Subbotin v. American Family Mut. Ins. Co.

No. 2007AP001490.Court of Appeals of Wisconsin.
February 28, 2008.

[EDITOR’S NOTE: This case is unpublished as indicated by the issuing court.]

APPEAL from a judgment and an order of the circuit court for Dane County: C. WILLIAM FOUST, Judge. Affirmed.

HIGGINBOTHAM, P.J.[1]

[1] This appeal is decided by one judge pursuant to WIS. STAT. § 752.31(2)(a) (2005-06). All references to the Wisconsin Statutes are to the 2005-06 version unless otherwise noted.

¶ 1. Vladimir Subbotin appeals pro se a judgment denying him attorney fees and other expenses. Because attorney fees are available only when a party appears by an attorney and Subbotin appeared pro se, we conclude the circuit court properly exercised its discretion in denying the other requested expenses, and therefore affirm.

¶ 2. An insured of American Family Mutual Insurance Company hit and damaged Subbotin’s parked vehicle with a snowplow. After American Family denied Subbotin’s claim, Subbotin brought a small claims action against American Family. A trial de novo was held to the circuit court, which found in favor of Subbotin. The circuit court ordered American Family to pay Subbotin $937.14 in damages and $221.62 in statutory costs, for a total award of $1,158.76. Subbotin sought an additional $4,975.63 in non-statutory costs, including clothing and a fee of $75 per hour to prepare his own case. The circuit court denied these costs. Subbotin appeals.

¶ 3. Subbotin’s brief is difficult to follow and is devoid of citation to any legal authorities. See Waushara County v. Graf, 166 Wis. 2d 442, 451-53, 480 N.W.2d 16 (1992) (“[N]either a trial court nor a reviewing court has a duty . . . to point [pro se litigants] to the proper substantive law.”). However, it is apparent that Subbotin seeks certain costs that were denied by the circuit court.[2] An award of costs is a matter of circuit court discretion. WIS. STAT. § 814.07. We will affirm a circuit court’s exercise of discretion if it is “based upon the facts appearing in the record and in reliance on the appropriate and applicable law.” Hartung v.Hartung, 102 Wis. 2d 58, 66, 306 N.W.2d 16 (1981).

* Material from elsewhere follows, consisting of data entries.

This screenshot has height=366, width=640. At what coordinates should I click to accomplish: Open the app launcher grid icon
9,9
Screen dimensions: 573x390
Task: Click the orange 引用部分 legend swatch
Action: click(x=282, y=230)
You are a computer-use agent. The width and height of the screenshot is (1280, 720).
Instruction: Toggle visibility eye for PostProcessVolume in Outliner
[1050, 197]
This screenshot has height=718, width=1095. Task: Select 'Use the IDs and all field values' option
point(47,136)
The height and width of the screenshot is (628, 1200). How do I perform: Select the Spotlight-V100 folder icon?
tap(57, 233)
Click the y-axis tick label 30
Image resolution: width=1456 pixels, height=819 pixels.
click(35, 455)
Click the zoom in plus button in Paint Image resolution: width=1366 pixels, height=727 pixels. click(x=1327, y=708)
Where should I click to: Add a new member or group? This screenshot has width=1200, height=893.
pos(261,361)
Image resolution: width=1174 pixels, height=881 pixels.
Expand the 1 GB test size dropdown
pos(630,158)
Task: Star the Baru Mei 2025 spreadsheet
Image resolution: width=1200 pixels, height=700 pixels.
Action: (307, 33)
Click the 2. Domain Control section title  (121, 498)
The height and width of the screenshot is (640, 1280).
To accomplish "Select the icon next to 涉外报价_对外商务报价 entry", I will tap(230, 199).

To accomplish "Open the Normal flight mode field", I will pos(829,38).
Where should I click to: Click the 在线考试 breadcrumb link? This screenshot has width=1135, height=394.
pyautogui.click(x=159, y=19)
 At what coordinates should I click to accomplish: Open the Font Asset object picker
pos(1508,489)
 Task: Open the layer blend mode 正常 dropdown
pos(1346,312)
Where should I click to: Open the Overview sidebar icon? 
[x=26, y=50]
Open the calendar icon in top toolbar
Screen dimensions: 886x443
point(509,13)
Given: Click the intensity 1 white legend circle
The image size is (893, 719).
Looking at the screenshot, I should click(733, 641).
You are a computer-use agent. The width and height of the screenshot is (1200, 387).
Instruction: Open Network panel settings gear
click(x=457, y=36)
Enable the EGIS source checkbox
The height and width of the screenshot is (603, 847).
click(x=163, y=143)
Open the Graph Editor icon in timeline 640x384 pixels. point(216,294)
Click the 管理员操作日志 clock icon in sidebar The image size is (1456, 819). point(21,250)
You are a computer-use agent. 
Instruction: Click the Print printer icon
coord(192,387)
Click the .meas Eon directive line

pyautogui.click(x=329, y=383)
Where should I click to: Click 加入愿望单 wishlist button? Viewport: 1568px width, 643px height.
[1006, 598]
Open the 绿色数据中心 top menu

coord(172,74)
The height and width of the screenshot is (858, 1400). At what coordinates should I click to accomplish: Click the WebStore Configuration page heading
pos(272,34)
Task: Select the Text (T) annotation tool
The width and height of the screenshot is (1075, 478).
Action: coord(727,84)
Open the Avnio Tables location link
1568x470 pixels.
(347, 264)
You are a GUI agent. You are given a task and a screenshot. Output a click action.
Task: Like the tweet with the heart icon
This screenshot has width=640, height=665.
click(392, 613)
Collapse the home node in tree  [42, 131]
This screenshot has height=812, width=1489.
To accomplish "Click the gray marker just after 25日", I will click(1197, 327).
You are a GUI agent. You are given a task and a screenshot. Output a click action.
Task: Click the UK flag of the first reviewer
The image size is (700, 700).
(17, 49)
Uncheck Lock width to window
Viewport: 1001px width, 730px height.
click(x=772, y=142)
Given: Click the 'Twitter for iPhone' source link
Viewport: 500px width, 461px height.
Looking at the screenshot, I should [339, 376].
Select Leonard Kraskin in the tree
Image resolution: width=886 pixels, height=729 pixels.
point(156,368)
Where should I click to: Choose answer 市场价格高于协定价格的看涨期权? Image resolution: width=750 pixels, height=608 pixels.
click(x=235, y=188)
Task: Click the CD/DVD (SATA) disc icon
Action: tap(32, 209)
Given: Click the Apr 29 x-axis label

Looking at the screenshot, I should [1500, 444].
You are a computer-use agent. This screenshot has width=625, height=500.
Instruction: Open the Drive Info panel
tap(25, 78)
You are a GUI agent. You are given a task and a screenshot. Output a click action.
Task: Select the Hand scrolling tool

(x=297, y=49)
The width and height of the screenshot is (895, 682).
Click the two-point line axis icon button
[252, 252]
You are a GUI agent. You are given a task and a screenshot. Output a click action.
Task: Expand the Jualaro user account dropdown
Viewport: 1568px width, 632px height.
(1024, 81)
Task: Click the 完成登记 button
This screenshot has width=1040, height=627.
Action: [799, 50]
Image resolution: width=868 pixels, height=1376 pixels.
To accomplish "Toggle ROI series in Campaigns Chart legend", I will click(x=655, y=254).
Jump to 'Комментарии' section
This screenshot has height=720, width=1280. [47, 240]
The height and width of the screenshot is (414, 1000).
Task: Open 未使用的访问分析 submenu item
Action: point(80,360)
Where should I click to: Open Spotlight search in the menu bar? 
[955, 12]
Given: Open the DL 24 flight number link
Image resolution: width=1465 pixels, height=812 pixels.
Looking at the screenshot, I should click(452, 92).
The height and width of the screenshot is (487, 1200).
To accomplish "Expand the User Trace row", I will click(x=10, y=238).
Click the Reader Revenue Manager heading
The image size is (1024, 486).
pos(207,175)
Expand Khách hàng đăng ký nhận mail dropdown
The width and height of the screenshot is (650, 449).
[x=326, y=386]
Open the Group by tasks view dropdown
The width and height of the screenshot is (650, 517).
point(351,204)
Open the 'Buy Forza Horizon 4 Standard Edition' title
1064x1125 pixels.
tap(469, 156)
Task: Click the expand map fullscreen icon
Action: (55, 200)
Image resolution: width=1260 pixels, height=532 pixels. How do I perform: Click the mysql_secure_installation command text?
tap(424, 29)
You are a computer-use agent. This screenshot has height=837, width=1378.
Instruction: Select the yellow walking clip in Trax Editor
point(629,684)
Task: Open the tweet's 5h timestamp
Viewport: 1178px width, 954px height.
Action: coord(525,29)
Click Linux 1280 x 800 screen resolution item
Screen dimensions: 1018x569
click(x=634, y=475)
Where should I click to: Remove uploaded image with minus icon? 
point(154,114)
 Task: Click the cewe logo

¶ 4. Subbotin contends that the circuit court should have awarded him costs he incurred in pursuit of the action, including clothing and labor at a rate of seventy-five dollars per hour for fifty-two hours. WISCONSIN STAT. § 814.04(1)(c) states no attorney fees may be taxed on behalf of any party unless the party appears by an attorney other than himself. Subbotin represented himself pro se throughout the litigation, and the cost of clothing is not mandated by statute. Thus, while we appreciate the significant time and financial expense Subbotin invested in his case, he is not entitled to the expenses he seeks, which are either prohibited by statute (attorney fees) or not mandated by statute (clothing). Because the circuit court’s award of costs represented a proper exercise of its discretion, we affirm.

By the Court. — Judgment and order affirmed.

This opinion will not be published. See WIS. STAT. RULE 809.23(1)(b)4.

[2] Subbotin makes other arguments, such as the circuit court violated his right to cross-examine witnesses. We do not address these arguments. Subbotin prevailed on the merits before the circuit court; thus, arguments relating to the merits of the case are moot because Subbotin has not been grieved.